╭──
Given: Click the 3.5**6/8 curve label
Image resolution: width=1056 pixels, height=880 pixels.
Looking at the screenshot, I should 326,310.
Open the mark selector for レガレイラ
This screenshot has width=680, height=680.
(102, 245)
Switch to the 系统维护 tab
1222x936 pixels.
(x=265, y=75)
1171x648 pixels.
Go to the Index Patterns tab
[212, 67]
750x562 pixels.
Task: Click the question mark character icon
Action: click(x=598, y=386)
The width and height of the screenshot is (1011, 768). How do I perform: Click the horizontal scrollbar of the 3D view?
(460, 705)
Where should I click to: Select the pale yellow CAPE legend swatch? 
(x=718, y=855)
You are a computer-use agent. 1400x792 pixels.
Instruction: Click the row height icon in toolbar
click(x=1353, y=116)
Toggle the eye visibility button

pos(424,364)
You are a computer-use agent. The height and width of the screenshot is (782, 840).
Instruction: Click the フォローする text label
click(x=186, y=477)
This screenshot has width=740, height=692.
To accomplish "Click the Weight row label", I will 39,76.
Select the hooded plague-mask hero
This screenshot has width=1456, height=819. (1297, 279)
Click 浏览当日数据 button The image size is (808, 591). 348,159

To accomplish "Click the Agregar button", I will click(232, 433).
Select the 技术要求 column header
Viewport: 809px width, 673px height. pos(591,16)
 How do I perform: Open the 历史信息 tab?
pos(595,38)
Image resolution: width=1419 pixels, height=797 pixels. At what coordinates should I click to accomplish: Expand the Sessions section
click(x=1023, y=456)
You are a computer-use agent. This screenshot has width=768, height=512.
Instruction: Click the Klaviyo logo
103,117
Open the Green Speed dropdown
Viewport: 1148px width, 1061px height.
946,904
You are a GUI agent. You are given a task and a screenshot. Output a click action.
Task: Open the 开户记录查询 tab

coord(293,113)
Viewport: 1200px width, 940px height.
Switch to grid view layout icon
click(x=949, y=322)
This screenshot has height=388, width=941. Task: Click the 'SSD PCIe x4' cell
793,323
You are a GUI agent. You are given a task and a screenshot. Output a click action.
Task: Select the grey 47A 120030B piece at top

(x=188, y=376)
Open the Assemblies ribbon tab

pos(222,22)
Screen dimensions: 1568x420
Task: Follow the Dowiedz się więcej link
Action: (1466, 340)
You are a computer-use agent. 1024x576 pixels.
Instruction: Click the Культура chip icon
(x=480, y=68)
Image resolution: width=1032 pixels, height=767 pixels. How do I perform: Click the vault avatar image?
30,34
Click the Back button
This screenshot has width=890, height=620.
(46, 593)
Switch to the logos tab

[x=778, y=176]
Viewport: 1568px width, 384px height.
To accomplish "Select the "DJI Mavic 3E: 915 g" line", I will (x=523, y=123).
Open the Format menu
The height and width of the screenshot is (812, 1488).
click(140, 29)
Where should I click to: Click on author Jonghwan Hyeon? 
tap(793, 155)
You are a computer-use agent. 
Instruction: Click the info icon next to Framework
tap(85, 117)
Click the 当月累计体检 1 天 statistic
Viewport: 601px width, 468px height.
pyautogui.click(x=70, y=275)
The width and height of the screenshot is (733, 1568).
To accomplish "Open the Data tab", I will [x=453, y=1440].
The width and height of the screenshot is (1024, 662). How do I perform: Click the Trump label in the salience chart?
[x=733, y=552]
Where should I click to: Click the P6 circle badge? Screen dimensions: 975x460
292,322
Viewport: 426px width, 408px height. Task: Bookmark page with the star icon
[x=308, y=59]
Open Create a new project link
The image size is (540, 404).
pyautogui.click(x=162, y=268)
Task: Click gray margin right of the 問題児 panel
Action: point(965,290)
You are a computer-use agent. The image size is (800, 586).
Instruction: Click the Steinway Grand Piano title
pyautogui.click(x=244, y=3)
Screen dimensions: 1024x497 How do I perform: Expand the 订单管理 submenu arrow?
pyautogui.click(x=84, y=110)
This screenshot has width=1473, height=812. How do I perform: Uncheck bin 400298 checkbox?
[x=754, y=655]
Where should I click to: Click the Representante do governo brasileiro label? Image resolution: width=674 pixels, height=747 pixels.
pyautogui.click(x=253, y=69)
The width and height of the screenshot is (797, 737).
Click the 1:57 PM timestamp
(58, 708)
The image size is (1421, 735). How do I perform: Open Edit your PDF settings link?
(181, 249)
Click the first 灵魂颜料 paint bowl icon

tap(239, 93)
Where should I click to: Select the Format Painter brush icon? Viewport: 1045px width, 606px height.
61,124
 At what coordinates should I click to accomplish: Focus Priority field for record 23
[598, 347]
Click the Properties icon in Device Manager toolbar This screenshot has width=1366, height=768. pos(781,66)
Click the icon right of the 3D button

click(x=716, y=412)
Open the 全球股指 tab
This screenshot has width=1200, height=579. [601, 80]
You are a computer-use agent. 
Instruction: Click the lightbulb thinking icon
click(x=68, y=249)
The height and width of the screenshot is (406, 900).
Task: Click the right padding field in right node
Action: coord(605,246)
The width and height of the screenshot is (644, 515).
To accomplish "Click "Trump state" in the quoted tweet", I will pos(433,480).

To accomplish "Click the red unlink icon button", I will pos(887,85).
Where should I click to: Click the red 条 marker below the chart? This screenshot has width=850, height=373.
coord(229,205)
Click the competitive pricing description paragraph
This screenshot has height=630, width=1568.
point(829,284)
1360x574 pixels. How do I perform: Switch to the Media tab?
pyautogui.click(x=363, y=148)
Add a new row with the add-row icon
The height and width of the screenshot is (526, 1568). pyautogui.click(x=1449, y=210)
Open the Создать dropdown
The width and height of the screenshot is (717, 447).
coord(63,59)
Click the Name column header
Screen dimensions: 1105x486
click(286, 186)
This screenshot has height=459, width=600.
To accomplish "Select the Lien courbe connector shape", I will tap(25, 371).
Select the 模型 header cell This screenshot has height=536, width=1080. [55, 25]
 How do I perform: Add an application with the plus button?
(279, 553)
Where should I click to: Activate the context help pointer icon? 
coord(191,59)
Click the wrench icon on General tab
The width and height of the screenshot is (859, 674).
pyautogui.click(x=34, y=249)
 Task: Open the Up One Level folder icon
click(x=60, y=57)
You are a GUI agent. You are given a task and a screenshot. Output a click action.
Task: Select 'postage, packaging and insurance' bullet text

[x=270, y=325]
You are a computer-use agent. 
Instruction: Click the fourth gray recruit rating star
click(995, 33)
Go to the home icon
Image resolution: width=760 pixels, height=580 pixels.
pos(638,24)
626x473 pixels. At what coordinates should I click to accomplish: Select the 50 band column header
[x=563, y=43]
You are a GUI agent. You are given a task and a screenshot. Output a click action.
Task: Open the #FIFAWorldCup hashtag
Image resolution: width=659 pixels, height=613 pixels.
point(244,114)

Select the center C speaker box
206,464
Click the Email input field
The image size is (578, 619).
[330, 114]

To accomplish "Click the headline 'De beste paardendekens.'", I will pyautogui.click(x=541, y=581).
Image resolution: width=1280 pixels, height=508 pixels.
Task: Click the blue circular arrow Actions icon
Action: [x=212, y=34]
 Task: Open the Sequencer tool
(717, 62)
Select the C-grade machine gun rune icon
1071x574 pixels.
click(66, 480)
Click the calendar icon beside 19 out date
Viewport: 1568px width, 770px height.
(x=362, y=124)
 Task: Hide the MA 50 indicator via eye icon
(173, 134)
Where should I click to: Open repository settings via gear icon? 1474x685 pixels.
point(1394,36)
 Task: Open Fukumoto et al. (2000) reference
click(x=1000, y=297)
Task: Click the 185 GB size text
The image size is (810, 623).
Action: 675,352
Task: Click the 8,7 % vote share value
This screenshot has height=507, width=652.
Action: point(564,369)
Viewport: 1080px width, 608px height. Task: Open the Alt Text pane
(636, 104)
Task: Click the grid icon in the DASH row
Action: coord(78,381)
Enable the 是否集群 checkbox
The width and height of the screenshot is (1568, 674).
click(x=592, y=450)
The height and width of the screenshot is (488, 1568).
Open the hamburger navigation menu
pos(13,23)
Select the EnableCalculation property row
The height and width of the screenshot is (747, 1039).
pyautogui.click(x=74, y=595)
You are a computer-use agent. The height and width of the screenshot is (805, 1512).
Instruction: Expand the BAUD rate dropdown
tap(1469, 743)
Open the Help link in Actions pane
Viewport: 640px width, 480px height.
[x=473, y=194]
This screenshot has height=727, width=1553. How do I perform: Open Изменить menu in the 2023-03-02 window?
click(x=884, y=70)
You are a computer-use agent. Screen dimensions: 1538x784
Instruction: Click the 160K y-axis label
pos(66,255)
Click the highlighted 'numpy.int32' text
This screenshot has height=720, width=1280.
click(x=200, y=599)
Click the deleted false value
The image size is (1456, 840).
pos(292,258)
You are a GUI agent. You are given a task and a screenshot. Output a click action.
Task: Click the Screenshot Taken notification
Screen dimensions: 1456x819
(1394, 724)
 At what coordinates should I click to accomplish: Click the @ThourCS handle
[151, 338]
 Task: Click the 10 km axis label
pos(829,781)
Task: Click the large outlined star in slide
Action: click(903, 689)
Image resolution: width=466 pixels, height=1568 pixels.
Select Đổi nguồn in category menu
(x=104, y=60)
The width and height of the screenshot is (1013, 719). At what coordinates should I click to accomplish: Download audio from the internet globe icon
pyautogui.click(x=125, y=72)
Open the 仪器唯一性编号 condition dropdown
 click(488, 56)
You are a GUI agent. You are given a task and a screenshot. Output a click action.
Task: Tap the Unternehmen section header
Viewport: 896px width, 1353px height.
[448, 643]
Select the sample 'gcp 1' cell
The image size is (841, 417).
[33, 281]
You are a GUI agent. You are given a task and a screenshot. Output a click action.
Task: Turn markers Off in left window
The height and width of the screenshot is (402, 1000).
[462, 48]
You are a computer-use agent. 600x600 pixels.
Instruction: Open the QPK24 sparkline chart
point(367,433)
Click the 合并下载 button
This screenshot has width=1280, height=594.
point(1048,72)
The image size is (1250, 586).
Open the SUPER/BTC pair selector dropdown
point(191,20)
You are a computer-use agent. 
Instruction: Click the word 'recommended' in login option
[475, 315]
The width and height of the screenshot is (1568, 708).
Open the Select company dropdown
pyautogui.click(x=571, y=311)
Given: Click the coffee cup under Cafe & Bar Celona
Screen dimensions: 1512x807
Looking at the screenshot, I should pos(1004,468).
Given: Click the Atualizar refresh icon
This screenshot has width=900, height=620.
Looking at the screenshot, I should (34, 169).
╰──
» **What is being asked**:
In the records above, find the lines containing "value" and copy them.

» **Response area**:
Task: Click the 8,7 % vote share value
Click the deleted false value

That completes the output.